Thursday, October 1, 2009

Living dangerously

Year, after year, after year.

RP to evacuate by force those in storm's path
MANILA, Philippines—The Philippine police said Thursday they will forcibly evacuate residents refusing to leave their homes in the direct path of an approaching strong typhoon.

The order for a "pre-emptive evacuation" was handed down by Defense Secretary Gilberto Teodoro "in line with our zero casualty target", said national police spokesman Leopoldo Bataoil....

"We will first appeal on them to leave but if we see that they are in immediate danger, we will forcibly carry them to evacuation centers," he said.
I caught the explanation of Secretary Teodoro on TV Patrol earlier tonight. He said the government will pre-emptively evacuate families especially the children to avoid further casualties. The adults who won't cooperate and elect to remain in vulnerable areas will be warned that the government could not guarantee succor when the storm comes, because of the extreme difficulty of conducting rescue operations that than cope with the expected super typhoon.

The move of Sec. Teodoro is definitely reasonable enough and deserves to be pursued in the interest of preventing another round of massive loss of lives.

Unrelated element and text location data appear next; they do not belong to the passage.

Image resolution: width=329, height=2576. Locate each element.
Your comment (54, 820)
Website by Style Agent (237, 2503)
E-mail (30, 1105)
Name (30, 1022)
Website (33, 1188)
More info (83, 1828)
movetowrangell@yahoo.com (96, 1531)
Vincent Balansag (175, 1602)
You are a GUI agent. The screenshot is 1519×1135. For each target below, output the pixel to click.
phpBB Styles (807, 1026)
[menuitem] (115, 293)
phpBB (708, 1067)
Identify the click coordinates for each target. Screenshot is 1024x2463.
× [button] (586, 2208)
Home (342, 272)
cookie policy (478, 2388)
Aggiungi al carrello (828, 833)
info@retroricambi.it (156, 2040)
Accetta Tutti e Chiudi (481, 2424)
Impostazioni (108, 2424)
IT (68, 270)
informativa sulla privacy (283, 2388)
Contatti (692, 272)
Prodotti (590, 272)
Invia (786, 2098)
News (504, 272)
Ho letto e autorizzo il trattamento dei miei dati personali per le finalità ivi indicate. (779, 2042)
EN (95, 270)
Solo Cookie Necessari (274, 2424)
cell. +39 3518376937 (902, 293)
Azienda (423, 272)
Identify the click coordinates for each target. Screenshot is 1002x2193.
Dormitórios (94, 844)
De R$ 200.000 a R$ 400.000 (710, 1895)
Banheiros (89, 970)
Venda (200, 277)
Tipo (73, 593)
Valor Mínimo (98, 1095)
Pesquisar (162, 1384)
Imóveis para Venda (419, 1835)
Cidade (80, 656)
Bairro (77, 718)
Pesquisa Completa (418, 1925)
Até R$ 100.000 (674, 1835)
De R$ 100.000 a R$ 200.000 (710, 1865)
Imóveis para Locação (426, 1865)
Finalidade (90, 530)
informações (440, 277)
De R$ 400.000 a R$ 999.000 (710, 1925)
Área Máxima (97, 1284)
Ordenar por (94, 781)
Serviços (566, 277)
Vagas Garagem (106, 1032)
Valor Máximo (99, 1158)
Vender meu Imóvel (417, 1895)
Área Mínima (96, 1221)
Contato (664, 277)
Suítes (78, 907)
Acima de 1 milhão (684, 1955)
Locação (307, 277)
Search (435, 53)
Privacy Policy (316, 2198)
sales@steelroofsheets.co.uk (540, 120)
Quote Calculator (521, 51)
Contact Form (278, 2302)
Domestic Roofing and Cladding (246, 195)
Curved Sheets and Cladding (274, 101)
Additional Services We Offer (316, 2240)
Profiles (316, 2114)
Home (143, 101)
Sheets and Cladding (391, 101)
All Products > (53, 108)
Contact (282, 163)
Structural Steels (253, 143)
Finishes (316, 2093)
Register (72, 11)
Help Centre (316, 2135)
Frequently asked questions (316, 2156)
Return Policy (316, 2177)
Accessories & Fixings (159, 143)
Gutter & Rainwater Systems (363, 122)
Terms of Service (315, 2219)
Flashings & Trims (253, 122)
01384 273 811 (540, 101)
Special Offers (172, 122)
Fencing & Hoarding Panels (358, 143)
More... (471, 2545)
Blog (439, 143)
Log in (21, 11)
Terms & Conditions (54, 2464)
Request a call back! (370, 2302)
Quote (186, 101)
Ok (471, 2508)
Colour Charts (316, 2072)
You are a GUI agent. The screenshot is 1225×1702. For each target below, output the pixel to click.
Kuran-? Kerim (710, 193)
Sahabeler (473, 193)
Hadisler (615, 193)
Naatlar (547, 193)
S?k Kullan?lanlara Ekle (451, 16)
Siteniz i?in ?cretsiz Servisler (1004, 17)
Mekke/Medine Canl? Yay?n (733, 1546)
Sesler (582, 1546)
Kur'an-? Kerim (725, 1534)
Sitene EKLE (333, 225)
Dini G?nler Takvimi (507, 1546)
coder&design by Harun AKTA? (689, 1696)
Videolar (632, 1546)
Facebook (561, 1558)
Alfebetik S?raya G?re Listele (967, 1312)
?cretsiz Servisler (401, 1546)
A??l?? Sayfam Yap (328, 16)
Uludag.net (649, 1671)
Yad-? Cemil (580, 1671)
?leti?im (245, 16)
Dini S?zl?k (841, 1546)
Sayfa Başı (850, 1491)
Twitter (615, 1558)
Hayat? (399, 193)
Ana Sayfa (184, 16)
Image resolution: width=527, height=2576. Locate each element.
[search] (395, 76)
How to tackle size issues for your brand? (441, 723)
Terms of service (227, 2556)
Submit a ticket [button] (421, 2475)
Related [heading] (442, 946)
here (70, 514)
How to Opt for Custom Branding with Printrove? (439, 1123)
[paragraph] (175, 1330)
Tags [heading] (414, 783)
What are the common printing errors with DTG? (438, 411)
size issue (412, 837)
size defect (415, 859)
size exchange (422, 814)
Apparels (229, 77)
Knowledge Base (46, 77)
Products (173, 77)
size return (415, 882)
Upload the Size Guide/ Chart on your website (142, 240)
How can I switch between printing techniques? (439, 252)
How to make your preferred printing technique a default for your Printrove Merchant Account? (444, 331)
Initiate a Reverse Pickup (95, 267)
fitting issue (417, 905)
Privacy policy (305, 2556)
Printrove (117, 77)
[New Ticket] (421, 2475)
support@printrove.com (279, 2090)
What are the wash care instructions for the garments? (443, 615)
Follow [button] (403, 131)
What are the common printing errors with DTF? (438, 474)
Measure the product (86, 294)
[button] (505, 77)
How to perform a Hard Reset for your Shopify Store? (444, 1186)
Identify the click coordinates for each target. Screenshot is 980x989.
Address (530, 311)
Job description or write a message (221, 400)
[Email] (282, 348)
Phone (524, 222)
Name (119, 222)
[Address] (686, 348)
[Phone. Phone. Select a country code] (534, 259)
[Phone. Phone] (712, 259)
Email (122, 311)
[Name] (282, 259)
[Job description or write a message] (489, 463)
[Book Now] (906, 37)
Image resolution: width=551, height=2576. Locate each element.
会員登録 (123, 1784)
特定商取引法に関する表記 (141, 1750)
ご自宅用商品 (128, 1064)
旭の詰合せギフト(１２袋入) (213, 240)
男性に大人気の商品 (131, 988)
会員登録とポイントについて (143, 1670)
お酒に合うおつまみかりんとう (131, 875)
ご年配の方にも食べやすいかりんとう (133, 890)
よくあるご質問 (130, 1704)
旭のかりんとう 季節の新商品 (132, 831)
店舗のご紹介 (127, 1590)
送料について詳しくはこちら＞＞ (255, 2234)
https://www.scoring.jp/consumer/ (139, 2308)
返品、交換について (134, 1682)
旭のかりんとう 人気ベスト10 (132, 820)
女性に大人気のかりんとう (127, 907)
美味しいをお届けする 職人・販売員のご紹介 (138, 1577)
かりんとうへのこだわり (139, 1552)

At first glance one would easily deride the crazy stubbornness of people who refuse "pre-emptive evacuation", until you realize that these people choose to gamble their very lives to protect properties that took lifetimes to build. The term "washed-out" takes a new meaning these days, and it not only refers to the material aspect. Most of these people live near creeks, waterways and riverbanks that pose a clear and present danger to life and property every time typhoon comes, yet choices are severely limited for the very poor. Extremely dangerous, yes, but the daily lives of the poor are already precariously dangerous - with or without typhoons. There is always the daily epic struggle with hunger, sickness, neglect, and acts of nature. Among these, the acts of nature maybe the least feared by these poor people. One would hope that these poor people should be "forcibly carried" from grinding poverty to a life of basic decency, because they are living dangerously - year, after year, after year.

1 comment:

sunnyday said...

I thought this post was going to somewhat "ridicule" them for their apparent and (maybe to many of us) "illogical" preference to stay with and protect their belongings. But the last paragraph makes sense. I can't say that I can relate with them; I can't understand how it feels to be in their situation. I can just understand a little if I imagined myself experiencing day after day their life. Not much more to lose by risking their lives protecting what they worked so hard for -- maybe this is their way of thinking?